Beyond that, I need to keep track of what I write (and where I write it) in my journal. I don’t mean I’ll include the actual text, but I need to use the journal as a home base for my writing. The kind of writing I’m doing at this very moment belongs there, and some record of the rest (e.g., worked on novel for an hour and wrote three pages; wrote bazillion emails at work; etc.).

Taking time for that kind of recordkeeping (or even remembering to take time for it) is going to be my biggest challenge. I’ve got to do it, though. Keeping track of stuff is very important. I’ve been doing it wrong, with such a great, energy-draining attention to detail that I want to abandon it, and then, inevitably, I give up (gee, whaddya know?!).

Now, I’m a little more reasonable and am trying to keep my organization simple so it doesn’t take much time to maintain. I’ve also made a game of it (a mind game, but a fun one). I imagine my writing organized as it would be by one of those fancy-ass HGTV organization experts.
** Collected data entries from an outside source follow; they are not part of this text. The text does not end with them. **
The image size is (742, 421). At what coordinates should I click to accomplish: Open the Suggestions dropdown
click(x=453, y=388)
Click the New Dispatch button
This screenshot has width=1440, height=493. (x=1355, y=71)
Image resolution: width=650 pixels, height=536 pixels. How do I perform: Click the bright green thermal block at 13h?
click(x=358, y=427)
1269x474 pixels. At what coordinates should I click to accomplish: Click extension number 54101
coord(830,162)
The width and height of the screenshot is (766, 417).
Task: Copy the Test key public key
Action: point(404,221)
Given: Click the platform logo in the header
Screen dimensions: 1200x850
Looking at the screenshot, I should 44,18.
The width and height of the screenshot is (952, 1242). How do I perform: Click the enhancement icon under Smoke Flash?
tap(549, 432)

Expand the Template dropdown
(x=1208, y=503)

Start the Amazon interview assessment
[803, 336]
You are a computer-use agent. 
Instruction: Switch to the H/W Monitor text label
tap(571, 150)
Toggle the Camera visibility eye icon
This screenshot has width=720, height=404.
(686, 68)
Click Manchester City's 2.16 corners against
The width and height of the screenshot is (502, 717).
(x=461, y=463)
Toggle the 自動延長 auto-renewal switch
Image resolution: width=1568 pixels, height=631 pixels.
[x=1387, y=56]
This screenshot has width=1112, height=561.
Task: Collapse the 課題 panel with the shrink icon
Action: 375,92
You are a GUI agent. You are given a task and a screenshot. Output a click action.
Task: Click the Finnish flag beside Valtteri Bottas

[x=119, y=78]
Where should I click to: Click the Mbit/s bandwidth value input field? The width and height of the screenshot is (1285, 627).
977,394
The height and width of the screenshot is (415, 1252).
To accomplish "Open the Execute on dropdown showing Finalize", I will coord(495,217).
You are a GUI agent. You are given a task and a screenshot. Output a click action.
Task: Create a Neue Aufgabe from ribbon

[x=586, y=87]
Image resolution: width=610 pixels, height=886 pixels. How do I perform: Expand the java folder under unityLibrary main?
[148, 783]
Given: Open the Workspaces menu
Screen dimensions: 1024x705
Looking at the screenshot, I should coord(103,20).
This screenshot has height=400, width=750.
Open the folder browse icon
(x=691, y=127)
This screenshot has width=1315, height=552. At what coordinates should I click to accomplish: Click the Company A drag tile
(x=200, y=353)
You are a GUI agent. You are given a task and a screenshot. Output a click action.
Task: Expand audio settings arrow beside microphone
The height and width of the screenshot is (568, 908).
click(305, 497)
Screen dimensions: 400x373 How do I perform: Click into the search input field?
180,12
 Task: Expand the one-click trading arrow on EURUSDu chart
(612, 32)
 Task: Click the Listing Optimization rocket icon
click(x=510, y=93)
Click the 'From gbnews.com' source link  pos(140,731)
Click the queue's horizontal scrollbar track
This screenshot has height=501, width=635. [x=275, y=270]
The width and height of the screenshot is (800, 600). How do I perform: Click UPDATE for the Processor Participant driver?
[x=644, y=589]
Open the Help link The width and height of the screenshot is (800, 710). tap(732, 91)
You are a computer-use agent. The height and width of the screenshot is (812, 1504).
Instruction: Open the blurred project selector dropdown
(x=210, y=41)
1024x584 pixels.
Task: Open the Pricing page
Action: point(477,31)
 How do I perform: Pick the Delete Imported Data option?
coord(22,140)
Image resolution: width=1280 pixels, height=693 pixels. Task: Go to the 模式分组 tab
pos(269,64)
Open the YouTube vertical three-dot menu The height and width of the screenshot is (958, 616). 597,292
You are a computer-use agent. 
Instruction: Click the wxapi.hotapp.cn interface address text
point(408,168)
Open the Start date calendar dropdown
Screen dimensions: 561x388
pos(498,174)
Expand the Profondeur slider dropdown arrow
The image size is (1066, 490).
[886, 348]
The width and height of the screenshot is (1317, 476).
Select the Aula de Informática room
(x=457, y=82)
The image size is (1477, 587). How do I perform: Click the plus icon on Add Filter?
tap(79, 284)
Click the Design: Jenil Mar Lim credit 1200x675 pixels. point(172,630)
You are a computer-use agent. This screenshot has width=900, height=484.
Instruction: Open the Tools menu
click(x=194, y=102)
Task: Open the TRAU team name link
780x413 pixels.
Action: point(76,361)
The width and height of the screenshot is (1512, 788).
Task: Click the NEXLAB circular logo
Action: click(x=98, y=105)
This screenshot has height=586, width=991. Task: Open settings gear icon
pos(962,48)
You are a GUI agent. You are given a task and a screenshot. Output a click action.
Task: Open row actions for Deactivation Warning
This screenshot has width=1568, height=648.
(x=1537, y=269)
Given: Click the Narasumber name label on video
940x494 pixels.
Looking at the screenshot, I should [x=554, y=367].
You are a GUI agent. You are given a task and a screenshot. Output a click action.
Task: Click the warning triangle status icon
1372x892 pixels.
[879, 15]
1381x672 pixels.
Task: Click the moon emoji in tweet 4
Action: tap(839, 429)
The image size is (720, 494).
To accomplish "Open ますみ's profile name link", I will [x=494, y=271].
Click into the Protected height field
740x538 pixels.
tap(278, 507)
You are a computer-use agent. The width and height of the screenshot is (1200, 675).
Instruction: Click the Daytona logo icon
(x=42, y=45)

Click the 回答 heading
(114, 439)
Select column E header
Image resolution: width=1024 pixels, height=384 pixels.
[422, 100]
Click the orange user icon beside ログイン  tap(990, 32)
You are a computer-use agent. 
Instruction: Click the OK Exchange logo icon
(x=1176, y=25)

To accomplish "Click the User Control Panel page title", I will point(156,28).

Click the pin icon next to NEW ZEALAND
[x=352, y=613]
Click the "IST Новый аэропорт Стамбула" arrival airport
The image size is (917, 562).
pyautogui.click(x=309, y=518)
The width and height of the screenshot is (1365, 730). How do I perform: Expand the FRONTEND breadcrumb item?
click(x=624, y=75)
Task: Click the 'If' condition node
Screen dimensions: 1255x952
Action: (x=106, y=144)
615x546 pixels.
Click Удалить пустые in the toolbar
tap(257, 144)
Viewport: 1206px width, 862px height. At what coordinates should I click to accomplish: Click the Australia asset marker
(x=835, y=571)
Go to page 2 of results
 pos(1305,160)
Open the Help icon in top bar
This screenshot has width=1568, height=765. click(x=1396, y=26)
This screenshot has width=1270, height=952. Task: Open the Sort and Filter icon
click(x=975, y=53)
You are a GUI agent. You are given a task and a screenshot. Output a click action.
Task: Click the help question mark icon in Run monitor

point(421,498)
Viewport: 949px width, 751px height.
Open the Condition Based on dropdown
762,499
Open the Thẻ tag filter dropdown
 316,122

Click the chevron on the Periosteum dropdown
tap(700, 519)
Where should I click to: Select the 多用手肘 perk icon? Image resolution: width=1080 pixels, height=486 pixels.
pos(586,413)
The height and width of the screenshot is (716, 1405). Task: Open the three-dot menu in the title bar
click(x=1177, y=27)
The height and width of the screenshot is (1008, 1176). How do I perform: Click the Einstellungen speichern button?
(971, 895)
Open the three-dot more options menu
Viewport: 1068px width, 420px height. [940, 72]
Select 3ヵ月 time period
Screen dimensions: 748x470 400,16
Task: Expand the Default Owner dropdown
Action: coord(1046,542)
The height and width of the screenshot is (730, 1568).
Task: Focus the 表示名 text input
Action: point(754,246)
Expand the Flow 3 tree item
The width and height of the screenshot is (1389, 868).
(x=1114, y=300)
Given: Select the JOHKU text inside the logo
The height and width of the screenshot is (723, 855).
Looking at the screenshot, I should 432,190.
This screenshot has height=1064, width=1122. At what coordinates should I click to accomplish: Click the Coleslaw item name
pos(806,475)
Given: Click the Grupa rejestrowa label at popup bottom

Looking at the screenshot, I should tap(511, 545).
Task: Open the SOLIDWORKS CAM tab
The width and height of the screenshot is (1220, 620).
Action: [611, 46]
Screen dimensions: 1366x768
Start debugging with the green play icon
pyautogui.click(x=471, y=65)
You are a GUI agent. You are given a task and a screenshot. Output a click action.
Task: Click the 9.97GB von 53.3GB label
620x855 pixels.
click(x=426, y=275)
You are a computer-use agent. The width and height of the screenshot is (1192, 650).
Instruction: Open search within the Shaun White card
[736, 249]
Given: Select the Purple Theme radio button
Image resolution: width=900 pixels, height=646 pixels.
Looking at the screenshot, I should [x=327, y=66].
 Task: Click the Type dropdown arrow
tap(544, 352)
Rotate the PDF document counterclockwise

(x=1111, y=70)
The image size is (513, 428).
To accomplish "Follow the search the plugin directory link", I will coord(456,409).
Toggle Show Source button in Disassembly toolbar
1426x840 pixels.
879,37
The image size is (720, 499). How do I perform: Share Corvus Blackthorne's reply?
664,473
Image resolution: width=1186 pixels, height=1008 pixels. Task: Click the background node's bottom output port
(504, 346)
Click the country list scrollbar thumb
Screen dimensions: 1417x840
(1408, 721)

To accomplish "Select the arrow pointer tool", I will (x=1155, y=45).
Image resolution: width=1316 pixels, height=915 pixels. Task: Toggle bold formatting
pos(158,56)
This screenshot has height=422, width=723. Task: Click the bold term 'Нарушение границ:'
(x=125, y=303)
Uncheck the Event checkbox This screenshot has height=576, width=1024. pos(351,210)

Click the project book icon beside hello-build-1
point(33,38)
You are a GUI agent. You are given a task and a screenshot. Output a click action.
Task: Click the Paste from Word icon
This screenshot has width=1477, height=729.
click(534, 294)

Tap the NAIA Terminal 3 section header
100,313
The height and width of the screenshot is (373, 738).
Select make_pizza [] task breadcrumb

There’s a big shelving unit with a bunch of baskets, each of which is devoted to a particular area or project. All I have to do is dump the writing in the appropriate basket and then go back to it when I want to retrieve it. There are always just enough baskets with the appropriate labels on them. And when it all becomes too overwhelming, I simply hide them behind pockets doors in the stylish NY apartment that needn’t be spacious because it is so brilliantly organized.

This mind game works pretty well. It helps me to stay organized with just enough order to find what I need to find, but keeps me from micro-managing. So far, it’s worked for two whole hours–not a record, but it’s a promising start.